(Supplied information begins)

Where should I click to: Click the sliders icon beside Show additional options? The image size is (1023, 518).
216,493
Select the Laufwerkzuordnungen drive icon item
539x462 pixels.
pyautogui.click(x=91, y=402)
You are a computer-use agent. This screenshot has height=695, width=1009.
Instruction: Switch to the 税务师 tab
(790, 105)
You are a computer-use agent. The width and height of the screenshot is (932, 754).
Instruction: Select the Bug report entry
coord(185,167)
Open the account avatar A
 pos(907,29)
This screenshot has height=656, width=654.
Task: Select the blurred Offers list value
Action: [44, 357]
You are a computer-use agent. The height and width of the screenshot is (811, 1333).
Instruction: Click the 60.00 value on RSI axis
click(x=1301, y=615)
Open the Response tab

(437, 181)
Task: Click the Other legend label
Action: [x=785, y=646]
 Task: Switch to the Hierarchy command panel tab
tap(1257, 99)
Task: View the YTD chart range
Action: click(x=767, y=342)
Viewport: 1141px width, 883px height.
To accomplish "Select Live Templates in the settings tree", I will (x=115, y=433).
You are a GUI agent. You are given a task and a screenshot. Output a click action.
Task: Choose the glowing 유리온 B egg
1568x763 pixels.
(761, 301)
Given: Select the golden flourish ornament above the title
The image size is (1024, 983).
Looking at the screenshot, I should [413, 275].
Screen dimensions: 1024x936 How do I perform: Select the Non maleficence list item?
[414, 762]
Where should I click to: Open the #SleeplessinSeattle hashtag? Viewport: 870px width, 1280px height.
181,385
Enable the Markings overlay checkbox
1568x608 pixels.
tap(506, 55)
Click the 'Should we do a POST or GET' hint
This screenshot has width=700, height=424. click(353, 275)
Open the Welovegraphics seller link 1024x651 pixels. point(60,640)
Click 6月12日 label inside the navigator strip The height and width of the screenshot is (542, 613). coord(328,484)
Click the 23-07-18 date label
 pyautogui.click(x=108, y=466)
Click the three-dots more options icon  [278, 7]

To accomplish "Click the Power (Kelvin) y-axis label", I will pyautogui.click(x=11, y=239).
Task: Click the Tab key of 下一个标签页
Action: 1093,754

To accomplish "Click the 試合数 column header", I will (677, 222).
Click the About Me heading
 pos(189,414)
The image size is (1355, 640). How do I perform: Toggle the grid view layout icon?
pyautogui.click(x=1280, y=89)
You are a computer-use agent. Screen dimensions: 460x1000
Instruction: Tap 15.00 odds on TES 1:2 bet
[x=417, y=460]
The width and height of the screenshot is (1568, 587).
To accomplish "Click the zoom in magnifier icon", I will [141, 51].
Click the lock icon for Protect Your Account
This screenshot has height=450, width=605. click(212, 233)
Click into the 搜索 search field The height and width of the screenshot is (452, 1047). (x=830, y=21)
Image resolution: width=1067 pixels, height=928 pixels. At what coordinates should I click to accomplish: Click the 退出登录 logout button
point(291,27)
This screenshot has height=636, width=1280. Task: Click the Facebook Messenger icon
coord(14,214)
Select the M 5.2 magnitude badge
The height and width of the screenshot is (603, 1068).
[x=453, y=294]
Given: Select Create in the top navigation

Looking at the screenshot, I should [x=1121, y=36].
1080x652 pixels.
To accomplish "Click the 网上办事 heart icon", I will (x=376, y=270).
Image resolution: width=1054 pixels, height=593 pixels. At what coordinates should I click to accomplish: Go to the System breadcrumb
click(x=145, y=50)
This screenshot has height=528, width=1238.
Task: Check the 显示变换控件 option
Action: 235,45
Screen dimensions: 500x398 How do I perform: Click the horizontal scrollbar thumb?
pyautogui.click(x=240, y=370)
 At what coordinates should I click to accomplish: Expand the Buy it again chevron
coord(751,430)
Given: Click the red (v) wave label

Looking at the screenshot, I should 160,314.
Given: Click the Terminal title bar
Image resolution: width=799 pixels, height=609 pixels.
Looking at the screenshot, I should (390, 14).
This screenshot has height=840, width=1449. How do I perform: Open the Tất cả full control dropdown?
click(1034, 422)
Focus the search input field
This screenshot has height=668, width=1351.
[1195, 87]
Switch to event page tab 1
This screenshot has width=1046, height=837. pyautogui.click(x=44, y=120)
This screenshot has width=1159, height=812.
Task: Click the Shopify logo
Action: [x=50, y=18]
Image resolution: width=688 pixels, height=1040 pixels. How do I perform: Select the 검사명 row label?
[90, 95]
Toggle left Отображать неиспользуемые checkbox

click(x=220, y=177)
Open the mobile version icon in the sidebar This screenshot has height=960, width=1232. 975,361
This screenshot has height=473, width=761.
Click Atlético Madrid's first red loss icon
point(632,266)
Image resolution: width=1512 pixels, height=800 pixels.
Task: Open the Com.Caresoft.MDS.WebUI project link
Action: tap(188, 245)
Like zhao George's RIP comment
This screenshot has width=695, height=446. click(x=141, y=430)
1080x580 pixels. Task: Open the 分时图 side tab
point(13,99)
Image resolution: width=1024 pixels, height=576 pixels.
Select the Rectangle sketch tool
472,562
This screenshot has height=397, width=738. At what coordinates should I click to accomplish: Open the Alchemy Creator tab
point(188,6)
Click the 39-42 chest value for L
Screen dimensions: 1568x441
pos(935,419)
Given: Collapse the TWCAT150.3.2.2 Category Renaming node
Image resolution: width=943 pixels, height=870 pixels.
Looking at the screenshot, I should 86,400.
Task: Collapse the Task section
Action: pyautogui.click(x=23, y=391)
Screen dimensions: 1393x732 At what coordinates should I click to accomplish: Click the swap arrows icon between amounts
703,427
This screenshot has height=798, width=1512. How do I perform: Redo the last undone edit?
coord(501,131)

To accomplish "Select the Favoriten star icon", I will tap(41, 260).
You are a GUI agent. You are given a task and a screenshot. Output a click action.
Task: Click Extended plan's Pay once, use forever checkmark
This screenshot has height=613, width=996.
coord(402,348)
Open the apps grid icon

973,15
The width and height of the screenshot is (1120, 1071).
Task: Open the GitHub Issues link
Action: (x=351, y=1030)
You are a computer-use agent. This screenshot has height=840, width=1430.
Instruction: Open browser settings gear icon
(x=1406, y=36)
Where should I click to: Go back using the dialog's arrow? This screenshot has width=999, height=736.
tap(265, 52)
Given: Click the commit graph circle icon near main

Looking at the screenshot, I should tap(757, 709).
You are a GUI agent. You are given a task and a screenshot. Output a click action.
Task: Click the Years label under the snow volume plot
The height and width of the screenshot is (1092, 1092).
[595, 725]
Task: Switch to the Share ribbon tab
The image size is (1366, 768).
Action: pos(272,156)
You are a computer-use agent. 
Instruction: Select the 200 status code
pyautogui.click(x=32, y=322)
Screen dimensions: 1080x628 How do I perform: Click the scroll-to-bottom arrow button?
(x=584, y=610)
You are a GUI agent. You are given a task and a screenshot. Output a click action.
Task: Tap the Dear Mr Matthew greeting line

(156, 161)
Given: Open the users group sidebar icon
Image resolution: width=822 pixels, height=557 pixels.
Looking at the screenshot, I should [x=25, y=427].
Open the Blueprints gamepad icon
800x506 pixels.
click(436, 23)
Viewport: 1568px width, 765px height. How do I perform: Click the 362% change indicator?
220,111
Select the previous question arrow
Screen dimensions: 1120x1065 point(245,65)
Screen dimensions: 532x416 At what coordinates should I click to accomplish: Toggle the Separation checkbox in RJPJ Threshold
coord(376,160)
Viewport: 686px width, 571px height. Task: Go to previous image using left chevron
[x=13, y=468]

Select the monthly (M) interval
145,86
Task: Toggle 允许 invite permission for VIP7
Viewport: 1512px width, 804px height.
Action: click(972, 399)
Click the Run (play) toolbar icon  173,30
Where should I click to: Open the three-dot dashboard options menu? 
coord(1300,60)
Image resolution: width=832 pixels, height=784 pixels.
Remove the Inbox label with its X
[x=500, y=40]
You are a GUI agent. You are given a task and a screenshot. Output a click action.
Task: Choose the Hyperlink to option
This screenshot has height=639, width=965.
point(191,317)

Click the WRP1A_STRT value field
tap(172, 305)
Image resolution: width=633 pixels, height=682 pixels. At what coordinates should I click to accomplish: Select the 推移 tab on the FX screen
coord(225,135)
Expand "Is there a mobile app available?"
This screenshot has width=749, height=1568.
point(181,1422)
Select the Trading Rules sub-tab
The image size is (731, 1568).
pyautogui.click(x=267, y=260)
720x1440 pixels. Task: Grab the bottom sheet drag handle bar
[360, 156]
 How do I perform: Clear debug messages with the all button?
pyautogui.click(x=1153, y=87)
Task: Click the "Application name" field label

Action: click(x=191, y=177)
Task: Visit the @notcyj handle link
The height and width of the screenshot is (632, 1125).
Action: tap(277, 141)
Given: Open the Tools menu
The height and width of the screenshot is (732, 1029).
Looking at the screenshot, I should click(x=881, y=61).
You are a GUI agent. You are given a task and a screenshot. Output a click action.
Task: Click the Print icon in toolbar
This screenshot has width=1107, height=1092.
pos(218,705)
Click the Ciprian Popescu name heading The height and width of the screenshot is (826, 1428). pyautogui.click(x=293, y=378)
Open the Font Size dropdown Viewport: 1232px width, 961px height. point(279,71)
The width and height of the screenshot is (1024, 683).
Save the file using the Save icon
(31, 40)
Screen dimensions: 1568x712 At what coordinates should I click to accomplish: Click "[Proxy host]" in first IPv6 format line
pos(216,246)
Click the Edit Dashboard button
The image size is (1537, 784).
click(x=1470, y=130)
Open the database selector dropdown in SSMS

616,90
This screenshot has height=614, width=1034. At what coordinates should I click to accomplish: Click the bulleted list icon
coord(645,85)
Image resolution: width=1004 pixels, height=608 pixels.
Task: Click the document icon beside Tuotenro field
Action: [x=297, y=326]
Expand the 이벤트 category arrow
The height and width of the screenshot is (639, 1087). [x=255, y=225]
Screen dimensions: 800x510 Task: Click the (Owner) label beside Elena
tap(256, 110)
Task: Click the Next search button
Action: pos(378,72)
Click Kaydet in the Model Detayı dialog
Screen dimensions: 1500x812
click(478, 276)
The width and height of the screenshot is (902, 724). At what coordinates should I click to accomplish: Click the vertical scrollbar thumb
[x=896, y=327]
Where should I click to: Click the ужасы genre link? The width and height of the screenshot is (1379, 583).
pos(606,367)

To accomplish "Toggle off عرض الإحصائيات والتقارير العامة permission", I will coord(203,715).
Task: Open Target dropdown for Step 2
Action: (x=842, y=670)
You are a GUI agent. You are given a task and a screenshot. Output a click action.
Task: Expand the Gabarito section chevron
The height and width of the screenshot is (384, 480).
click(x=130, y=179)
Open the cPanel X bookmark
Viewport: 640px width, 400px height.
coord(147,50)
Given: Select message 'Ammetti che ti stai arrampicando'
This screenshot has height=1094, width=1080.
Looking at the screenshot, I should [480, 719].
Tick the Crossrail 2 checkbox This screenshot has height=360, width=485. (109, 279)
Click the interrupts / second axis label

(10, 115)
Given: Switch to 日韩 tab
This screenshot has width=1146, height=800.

(Supplied information ends)

* **Exercise directions**
Reproduce, word for word, every line starting at the line that contains "The height and width of the screenshot is (384, 480)." and ending with the final line of the entries.

* **Response area**
The height and width of the screenshot is (384, 480).
click(x=130, y=179)
Open the cPanel X bookmark
Viewport: 640px width, 400px height.
coord(147,50)
Given: Select message 'Ammetti che ti stai arrampicando'
This screenshot has height=1094, width=1080.
Looking at the screenshot, I should [480, 719].
Tick the Crossrail 2 checkbox This screenshot has height=360, width=485. (109, 279)
Click the interrupts / second axis label

(10, 115)
Given: Switch to 日韩 tab
This screenshot has width=1146, height=800.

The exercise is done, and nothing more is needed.